EXERCISE DATA:
* * *

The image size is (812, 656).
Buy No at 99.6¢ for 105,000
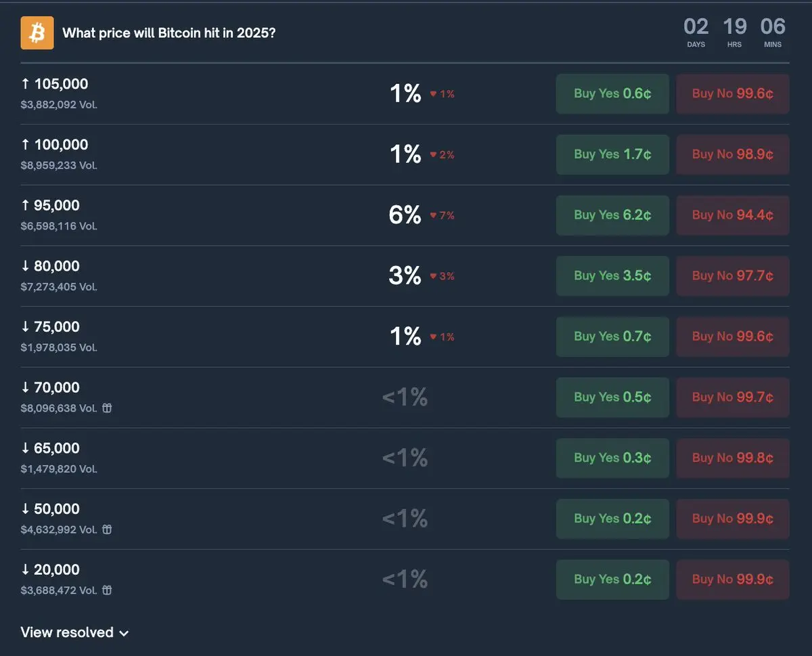pyautogui.click(x=732, y=93)
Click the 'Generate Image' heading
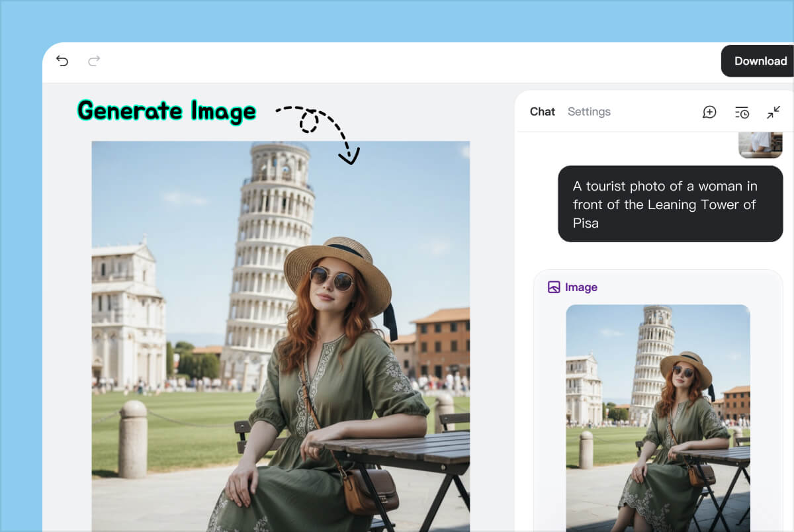The height and width of the screenshot is (532, 794). click(166, 111)
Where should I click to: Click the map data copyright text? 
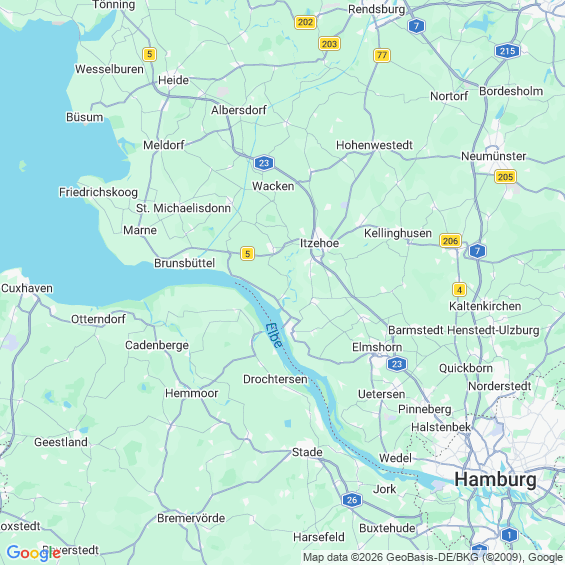tap(433, 558)
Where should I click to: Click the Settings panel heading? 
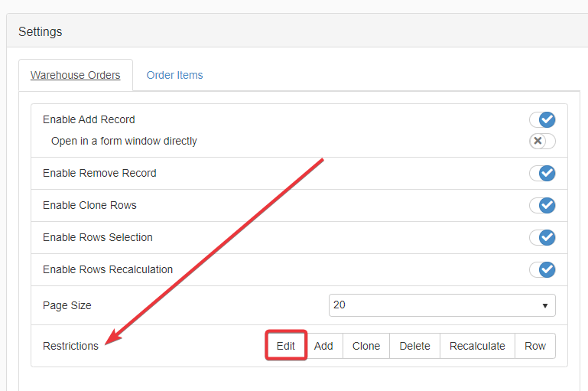[41, 31]
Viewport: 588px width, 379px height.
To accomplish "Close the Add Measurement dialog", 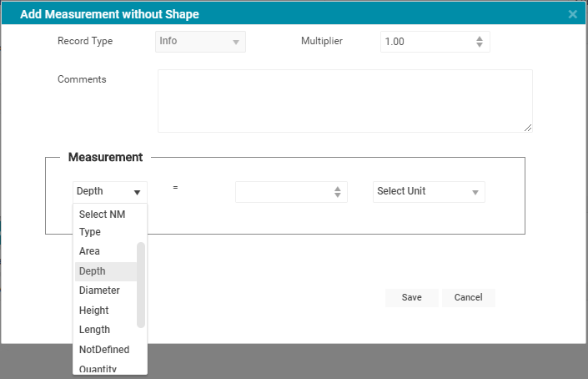I will click(572, 14).
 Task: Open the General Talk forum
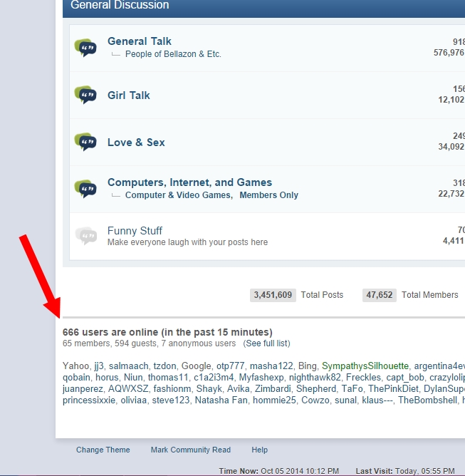click(139, 41)
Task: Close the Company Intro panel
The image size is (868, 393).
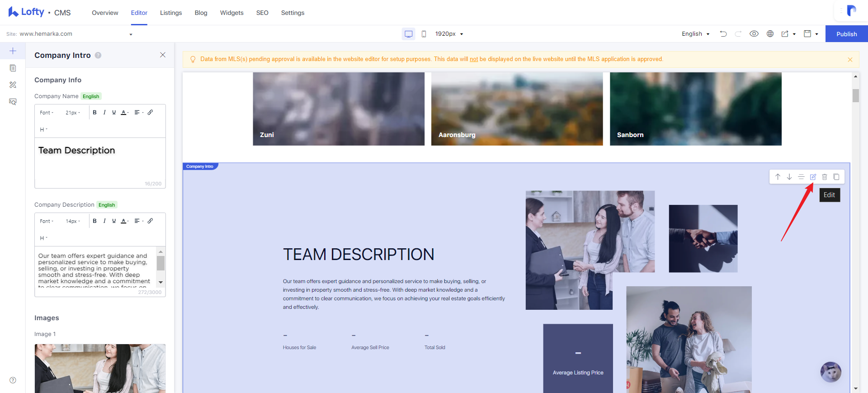Action: click(x=163, y=55)
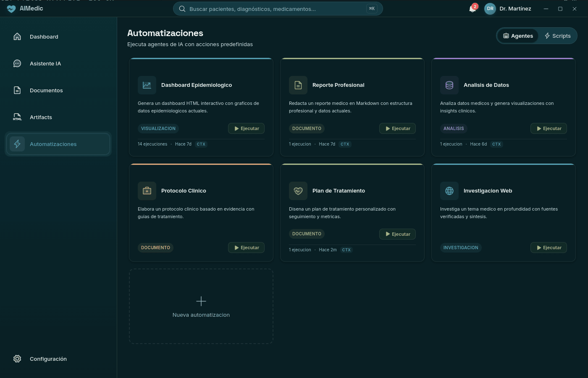Execute the Reporte Profesional agent

click(397, 128)
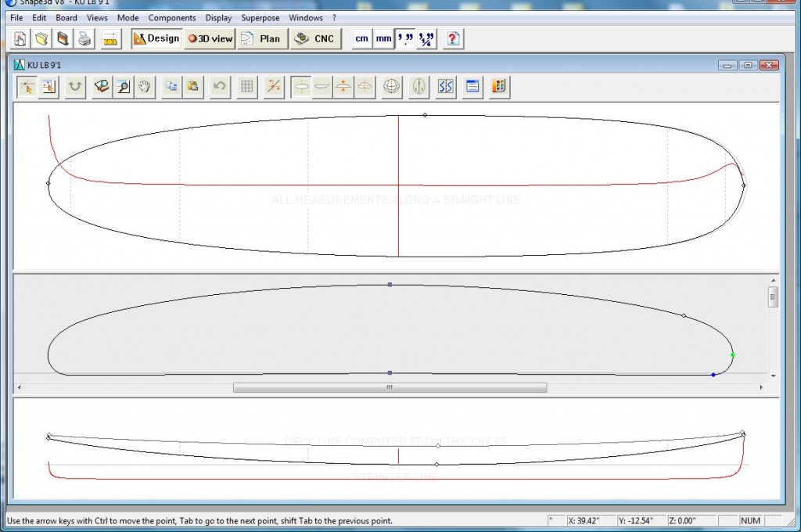Open the File menu
The image size is (801, 532).
point(16,17)
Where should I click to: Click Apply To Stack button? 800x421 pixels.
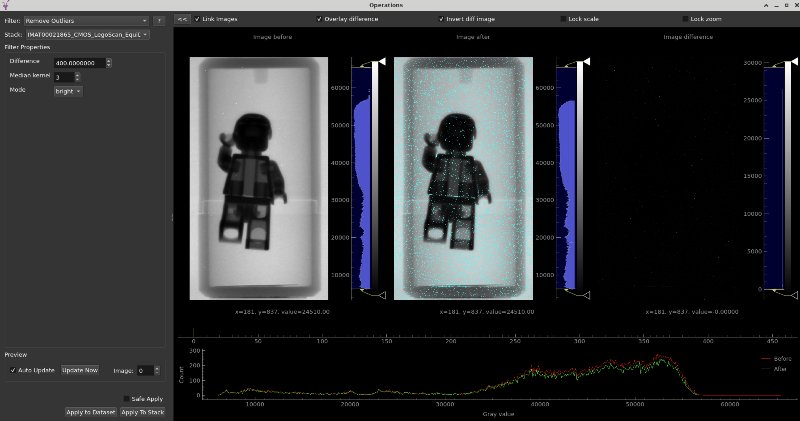pos(142,412)
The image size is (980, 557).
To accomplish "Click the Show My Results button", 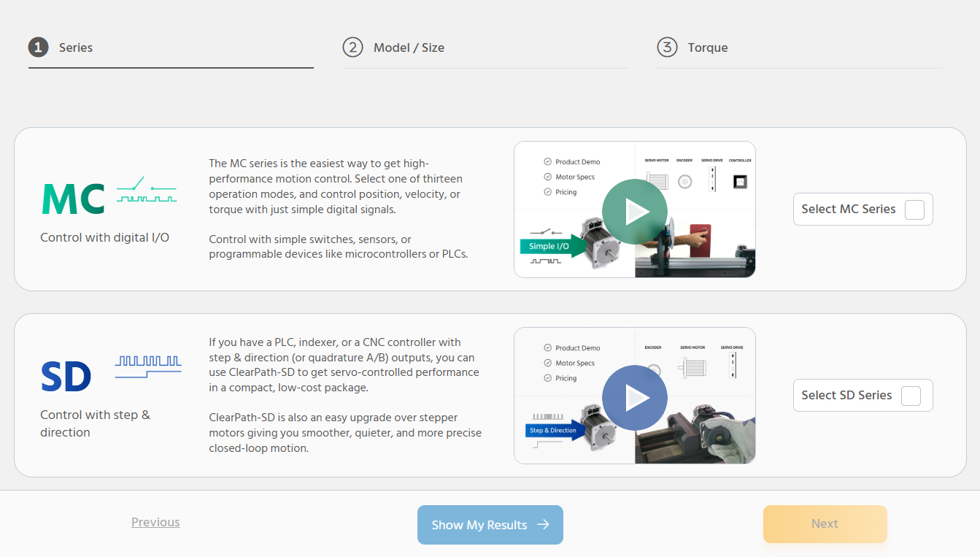I will [490, 524].
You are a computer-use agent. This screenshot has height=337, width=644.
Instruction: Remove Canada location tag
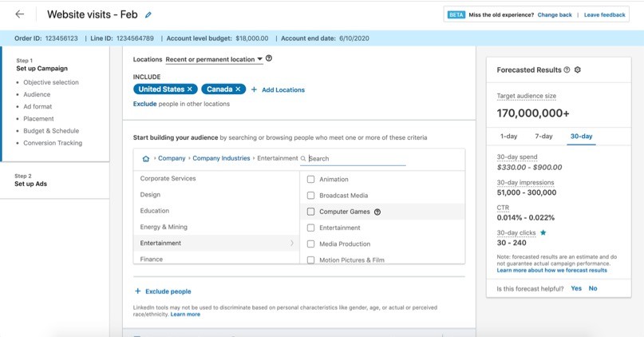pyautogui.click(x=238, y=89)
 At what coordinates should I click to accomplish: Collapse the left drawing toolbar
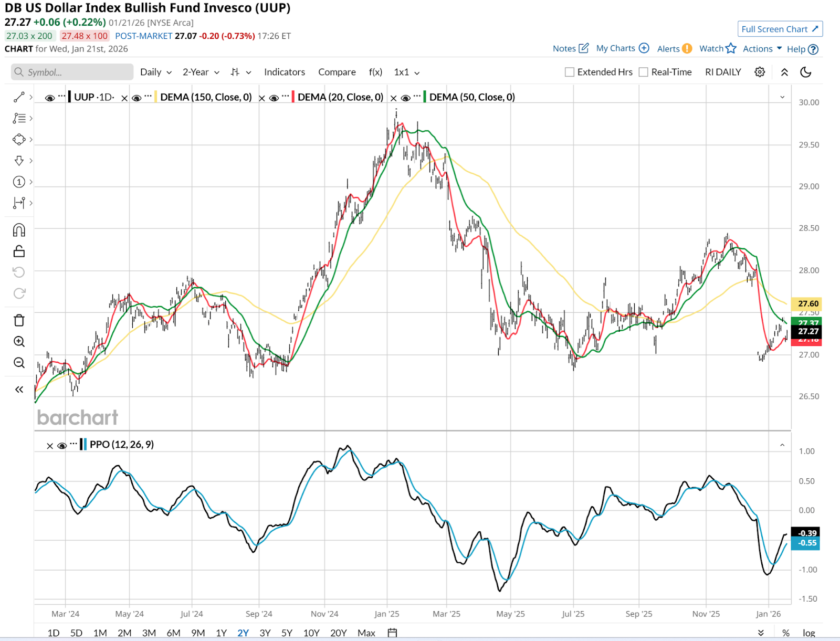click(x=19, y=390)
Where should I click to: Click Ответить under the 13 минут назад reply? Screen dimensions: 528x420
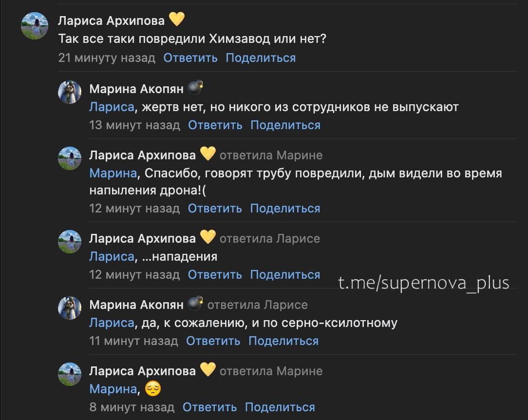click(215, 125)
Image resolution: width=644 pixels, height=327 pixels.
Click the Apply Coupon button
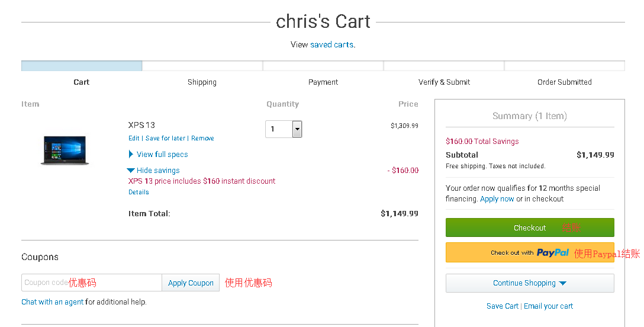click(x=191, y=283)
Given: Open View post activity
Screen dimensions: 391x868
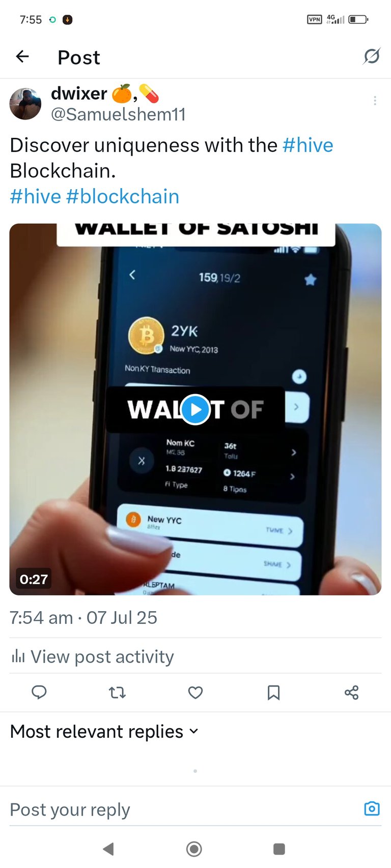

* * *

WORK TO COMPLETE: Please copy exactly the lines from the one containing "Given: Open View post activity" through the last line of the records, both ends included, and leave out any pictures.

SOLVED EXERCISE:
Given: Open View post activity
Screen dimensions: 391x868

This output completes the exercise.